World football has reached the point where it must decide what is more important, the game itself or all the retinue that accompanies it, where money and influence are in the foreground. A gesture that, on the surface, could have passed for a simple protocol delay turned into a new tense episode in the relationship between UEFA and FIFA. The president of the world football forum, Gianni Infantino, arrived two hours late at the 75th FIFA Congress, held in Paraguay, citing flight difficulties. However, his explanations were not enough for European officials, who saw in this gesture a clear signal: personal political interests seem to have overtaken the interests of football. Infantino was on a tour of the Middle East in the days leading up to the Congress, accompanying former US President Donald Trump on an official visit. The FIFA president stressed the importance of his presence in Qatar - the host of the 2022 World Cup - and in Saudi Arabia, the country that will organize the final tournament in 2034. However, for UEFA, these arguments were not convincing. "The last-minute changes to the FIFA Congress program are deeply regrettable," UEFA said in an official statement. "Changing the program at the last minute for what appears to be a matter of private political interests does not do football any service and seems to put its interests on the back burner." The protest gesture by European representatives, including UEFA President Aleksander Èeferin, who left the room at the beginning of the event, was an unequivocal reaction to what they consider a serious deviation from the real priorities of the sport.
• Rising Tension
This situation once again brings into question the fragile balance between sport, politics and economic interests. In recent years, world football has been marked by an increasingly evident interdependence with political power and financial influence. The choice of hosts for World Cups, expansion strategies in wealthy regions and the relations between football officials and political leaders are just a few examples that outline a landscape increasingly distant from sporting values.
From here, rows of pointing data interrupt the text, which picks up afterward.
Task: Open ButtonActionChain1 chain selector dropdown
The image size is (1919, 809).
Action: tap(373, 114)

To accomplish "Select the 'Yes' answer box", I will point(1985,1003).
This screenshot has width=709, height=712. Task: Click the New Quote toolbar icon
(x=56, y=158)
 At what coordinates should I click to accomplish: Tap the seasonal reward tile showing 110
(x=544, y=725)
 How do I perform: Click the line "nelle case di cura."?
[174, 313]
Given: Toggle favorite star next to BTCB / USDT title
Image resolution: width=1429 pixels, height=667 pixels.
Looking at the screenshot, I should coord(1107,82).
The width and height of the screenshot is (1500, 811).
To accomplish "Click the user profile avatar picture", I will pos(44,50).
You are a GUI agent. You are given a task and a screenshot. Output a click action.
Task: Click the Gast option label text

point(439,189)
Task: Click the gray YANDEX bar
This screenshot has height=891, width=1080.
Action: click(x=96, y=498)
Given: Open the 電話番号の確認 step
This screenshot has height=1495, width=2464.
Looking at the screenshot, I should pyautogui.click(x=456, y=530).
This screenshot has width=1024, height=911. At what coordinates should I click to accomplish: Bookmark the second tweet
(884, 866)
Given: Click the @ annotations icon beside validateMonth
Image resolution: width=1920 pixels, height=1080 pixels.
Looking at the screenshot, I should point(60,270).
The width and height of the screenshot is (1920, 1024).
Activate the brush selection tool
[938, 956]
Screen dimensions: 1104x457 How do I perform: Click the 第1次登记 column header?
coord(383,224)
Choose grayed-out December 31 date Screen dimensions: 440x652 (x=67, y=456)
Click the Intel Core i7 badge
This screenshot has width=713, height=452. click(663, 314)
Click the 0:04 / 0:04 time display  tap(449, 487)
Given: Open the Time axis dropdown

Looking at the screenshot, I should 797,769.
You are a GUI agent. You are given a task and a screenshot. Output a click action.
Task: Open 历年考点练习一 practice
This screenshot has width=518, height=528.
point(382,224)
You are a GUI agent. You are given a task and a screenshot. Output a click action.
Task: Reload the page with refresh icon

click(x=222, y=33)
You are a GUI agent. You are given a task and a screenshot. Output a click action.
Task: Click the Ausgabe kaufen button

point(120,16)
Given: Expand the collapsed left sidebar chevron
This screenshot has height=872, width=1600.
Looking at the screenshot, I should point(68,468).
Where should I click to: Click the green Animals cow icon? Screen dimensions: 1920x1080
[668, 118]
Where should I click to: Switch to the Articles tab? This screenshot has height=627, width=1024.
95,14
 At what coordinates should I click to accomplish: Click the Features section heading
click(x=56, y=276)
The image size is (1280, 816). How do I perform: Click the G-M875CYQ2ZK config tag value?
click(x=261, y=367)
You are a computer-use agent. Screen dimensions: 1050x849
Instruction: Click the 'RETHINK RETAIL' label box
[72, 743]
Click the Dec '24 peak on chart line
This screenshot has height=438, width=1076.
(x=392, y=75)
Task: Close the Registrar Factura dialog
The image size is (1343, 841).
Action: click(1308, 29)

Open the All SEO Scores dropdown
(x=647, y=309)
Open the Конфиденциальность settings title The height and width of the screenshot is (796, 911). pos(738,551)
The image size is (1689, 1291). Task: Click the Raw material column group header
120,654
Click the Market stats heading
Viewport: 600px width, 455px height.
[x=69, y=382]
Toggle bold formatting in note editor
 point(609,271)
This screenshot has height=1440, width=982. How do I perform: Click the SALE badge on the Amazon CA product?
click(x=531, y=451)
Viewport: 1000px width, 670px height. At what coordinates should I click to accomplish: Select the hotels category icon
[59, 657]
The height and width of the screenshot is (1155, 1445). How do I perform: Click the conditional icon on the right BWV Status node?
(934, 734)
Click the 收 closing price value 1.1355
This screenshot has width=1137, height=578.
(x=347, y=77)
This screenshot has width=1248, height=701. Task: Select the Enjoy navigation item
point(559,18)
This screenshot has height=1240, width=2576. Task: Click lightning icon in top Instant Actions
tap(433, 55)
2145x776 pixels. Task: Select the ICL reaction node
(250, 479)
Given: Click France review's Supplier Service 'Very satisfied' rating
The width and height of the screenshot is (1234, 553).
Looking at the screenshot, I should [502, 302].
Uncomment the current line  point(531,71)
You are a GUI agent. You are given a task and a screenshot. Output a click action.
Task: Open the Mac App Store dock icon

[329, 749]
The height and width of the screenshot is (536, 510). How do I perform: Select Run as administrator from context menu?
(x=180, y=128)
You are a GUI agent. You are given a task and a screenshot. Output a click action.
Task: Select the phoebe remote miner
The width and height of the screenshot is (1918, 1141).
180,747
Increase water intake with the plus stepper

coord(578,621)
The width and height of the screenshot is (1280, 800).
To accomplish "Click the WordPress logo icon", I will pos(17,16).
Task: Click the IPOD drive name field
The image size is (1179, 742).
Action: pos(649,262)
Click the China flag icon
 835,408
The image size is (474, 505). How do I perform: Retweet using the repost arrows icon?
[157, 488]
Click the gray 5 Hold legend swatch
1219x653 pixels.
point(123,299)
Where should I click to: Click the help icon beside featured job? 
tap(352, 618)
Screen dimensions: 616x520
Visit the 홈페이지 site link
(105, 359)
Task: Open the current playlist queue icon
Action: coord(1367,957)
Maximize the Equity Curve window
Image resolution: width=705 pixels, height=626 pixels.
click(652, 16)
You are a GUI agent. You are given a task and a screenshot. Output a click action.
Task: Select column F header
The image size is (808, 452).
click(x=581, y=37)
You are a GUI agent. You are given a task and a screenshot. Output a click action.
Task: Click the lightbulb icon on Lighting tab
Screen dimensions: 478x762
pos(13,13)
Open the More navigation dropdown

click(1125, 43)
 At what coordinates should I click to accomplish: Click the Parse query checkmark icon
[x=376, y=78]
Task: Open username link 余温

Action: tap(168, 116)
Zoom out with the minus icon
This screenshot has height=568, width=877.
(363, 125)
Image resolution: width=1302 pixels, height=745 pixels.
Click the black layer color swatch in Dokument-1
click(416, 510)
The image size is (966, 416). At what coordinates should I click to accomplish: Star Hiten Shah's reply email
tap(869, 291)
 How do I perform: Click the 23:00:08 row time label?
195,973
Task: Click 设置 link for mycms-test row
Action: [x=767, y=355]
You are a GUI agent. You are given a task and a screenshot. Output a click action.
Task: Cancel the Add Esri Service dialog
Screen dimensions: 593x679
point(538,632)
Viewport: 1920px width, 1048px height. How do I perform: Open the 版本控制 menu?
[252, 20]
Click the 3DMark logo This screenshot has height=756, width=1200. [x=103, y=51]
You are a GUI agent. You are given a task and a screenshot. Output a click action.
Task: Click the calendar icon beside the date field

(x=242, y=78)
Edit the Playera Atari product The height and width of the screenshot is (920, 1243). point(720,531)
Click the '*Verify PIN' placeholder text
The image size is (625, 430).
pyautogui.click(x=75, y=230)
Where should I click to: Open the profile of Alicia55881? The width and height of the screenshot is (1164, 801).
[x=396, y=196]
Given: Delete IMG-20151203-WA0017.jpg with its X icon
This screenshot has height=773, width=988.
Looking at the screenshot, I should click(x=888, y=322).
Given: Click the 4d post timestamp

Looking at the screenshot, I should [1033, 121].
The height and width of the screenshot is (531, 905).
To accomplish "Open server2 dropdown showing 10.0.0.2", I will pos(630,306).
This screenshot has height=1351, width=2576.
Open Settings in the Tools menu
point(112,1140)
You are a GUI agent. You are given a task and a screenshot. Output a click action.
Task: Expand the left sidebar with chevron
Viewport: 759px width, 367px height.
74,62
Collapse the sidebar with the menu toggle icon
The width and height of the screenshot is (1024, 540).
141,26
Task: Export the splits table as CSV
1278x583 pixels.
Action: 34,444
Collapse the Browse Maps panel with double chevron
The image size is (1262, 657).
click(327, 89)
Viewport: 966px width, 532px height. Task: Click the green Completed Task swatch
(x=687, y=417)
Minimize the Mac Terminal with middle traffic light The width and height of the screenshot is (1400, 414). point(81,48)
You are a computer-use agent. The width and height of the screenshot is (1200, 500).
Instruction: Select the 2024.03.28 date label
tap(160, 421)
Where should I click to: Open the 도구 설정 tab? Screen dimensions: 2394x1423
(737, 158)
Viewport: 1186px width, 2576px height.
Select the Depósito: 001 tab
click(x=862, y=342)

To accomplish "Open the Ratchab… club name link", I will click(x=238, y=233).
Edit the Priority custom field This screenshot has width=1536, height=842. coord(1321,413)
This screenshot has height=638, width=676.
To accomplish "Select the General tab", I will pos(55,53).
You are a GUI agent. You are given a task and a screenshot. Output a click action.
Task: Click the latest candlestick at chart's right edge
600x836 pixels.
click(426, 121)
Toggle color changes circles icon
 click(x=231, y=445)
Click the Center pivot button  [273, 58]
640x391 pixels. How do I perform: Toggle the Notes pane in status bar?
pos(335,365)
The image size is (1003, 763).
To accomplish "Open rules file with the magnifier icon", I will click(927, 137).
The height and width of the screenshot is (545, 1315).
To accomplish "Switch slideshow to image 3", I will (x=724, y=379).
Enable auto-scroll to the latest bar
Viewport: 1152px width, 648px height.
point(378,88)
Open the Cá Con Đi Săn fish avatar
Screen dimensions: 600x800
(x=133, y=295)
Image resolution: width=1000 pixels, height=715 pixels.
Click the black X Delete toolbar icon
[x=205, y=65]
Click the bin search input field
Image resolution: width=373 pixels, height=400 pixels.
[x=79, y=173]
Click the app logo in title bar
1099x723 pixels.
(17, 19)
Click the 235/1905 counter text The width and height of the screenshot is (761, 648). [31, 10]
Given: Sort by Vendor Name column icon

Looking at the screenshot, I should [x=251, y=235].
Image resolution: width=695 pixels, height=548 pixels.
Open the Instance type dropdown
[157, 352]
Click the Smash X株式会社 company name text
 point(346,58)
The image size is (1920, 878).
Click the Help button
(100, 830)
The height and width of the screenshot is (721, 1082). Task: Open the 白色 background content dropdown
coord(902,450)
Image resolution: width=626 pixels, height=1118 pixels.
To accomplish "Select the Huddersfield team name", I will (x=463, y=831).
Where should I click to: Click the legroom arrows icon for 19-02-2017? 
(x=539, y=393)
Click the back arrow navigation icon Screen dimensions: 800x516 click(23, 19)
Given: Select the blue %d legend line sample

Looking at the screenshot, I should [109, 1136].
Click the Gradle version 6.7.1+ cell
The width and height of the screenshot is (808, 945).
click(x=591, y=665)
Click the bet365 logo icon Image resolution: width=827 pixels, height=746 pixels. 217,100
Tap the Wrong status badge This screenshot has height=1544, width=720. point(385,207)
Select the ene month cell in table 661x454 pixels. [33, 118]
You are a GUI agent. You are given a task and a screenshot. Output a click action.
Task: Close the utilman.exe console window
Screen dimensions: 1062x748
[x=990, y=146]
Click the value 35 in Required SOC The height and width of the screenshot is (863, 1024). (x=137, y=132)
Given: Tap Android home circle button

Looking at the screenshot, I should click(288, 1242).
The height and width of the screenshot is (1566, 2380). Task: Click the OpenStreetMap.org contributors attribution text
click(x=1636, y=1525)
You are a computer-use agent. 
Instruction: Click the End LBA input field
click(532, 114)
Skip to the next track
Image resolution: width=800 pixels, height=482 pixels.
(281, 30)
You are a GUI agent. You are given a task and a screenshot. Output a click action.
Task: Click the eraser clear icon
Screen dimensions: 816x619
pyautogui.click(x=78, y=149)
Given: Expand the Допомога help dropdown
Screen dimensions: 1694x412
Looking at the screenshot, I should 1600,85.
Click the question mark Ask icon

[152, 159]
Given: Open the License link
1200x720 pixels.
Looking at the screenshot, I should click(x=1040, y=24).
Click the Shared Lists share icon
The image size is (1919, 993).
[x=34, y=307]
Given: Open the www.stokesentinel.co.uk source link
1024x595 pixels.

The question that looms over the international scene is a very clear one: is football still run in the interests of the game and the fans, or has it become a flexible instrument in the hands of those who hold power - be it political or economic? UEFA seems to have drawn a line, at least symbolically, with the protest in Luque. It remains to be seen whether this gesture will produce a change of tone in relations between the two forums or whether it will further deepen an already visible gap between visions and interests. This situation reignites the debate about the autonomy of sport in the face of political power and about the risk that major international competitions become simple tools of global influence, rather than spaces for clean and meritocratic competition.